Cooking technique · Happy Yumi · 4 min
How to Cook Sous Vide at Home
Sous vide — "under vacuum" — cooks food in sealed bags in a water bath at precise, steady temperature. At home, with an affordable circulator, you get juicy meats, silky fish, and vegetables with impeccable texture that would be hard to repeat with conventional methods.

How sous vide works
Water circulates at the exact temperature you choose — for example, 55 °C for medium-rare beef tenderloin — and transfers heat evenly to the food. There are no doneness gradients: center and exterior reach the same temperature.
Cooking in a sealed bag keeps juices and aromas from evaporating or being lost in the pan. The result is maximum juiciness and absolute control of doneness.
Basic equipment to get started
You need an immersion circulator — Anova, Joule, or similar — a deep pot or heat-resistant plastic container, and sous-vide-safe bags or a vacuum sealer. A clip holds the bag so food stays submerged.
Professional vacuum is not required: the water-displacement method — seal the bag almost closed, submerge until air escapes, then seal — works well for most home recipes.
- 10–15 liter pot for immersion circulators.
- Food-grade BPA-free bags.
- Clips or weights to keep the bag under water.

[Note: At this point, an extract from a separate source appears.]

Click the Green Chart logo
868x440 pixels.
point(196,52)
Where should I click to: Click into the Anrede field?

Reference temperatures and times
Sous vide lets you repeat results: note what works. These values are common starting points.
For thick cuts you can extend time without overcooking; the upper limit depends more on texture than safety if you respect minimum temperature.
- Beef tenderloin: 54 °C (medium-rare) to 60 °C (well done), 1.5–3 hours.
- Chicken breast: 63–65 °C, 1–2 hours.
- Salmon: 50–52 °C, 30–45 minutes.
- Low-temperature eggs: 63–65 °C, 45–60 minutes.
Finishing and safety
Sous vide does not brown: after removing food from the bag, pat dry and sear in a very hot pan or with a torch for crust and Maillard flavor. This step is essential for red meats.
Respect maximum refrigeration times and freeze or consume soon. Cook at safe temperatures — chicken always above 63 °C — and chill quickly in ice water if storing for later.